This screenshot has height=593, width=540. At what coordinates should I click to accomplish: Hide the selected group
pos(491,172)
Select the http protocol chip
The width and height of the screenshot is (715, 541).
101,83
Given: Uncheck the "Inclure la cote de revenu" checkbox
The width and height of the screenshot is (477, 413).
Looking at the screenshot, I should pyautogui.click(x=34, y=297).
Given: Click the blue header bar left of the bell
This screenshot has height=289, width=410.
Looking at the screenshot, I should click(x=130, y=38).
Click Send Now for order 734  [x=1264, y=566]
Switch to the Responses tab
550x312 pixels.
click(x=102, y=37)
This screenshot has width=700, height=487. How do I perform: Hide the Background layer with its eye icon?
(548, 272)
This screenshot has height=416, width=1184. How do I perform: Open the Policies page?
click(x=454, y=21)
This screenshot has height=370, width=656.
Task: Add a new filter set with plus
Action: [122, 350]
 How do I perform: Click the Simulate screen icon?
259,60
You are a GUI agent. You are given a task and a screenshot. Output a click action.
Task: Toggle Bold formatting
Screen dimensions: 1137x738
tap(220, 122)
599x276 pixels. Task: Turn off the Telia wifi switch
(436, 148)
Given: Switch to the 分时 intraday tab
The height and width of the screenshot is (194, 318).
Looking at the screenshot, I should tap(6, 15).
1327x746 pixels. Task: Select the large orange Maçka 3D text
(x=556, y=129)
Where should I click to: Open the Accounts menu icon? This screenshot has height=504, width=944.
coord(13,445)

○ ○ ○

**EXERCISE AIM**
Copy out the material above line for line, changing nothing.

**SOLVED EXERCISE**
This screenshot has height=593, width=540. At what coordinates should I click to accomplish: Hide the selected group
pos(491,172)
Select the http protocol chip
The width and height of the screenshot is (715, 541).
101,83
Given: Uncheck the "Inclure la cote de revenu" checkbox
The width and height of the screenshot is (477, 413).
Looking at the screenshot, I should pyautogui.click(x=34, y=297).
Given: Click the blue header bar left of the bell
This screenshot has height=289, width=410.
Looking at the screenshot, I should click(x=130, y=38).
Click Send Now for order 734  [x=1264, y=566]
Switch to the Responses tab
550x312 pixels.
click(x=102, y=37)
This screenshot has width=700, height=487. How do I perform: Hide the Background layer with its eye icon?
(548, 272)
This screenshot has height=416, width=1184. How do I perform: Open the Policies page?
click(x=454, y=21)
This screenshot has height=370, width=656.
Task: Add a new filter set with plus
Action: [122, 350]
 How do I perform: Click the Simulate screen icon?
259,60
You are a GUI agent. You are given a task and a screenshot. Output a click action.
Task: Toggle Bold formatting
Screen dimensions: 1137x738
tap(220, 122)
599x276 pixels. Task: Turn off the Telia wifi switch
(436, 148)
Given: Switch to the 分时 intraday tab
The height and width of the screenshot is (194, 318).
Looking at the screenshot, I should tap(6, 15).
1327x746 pixels. Task: Select the large orange Maçka 3D text
(x=556, y=129)
Where should I click to: Open the Accounts menu icon? This screenshot has height=504, width=944.
coord(13,445)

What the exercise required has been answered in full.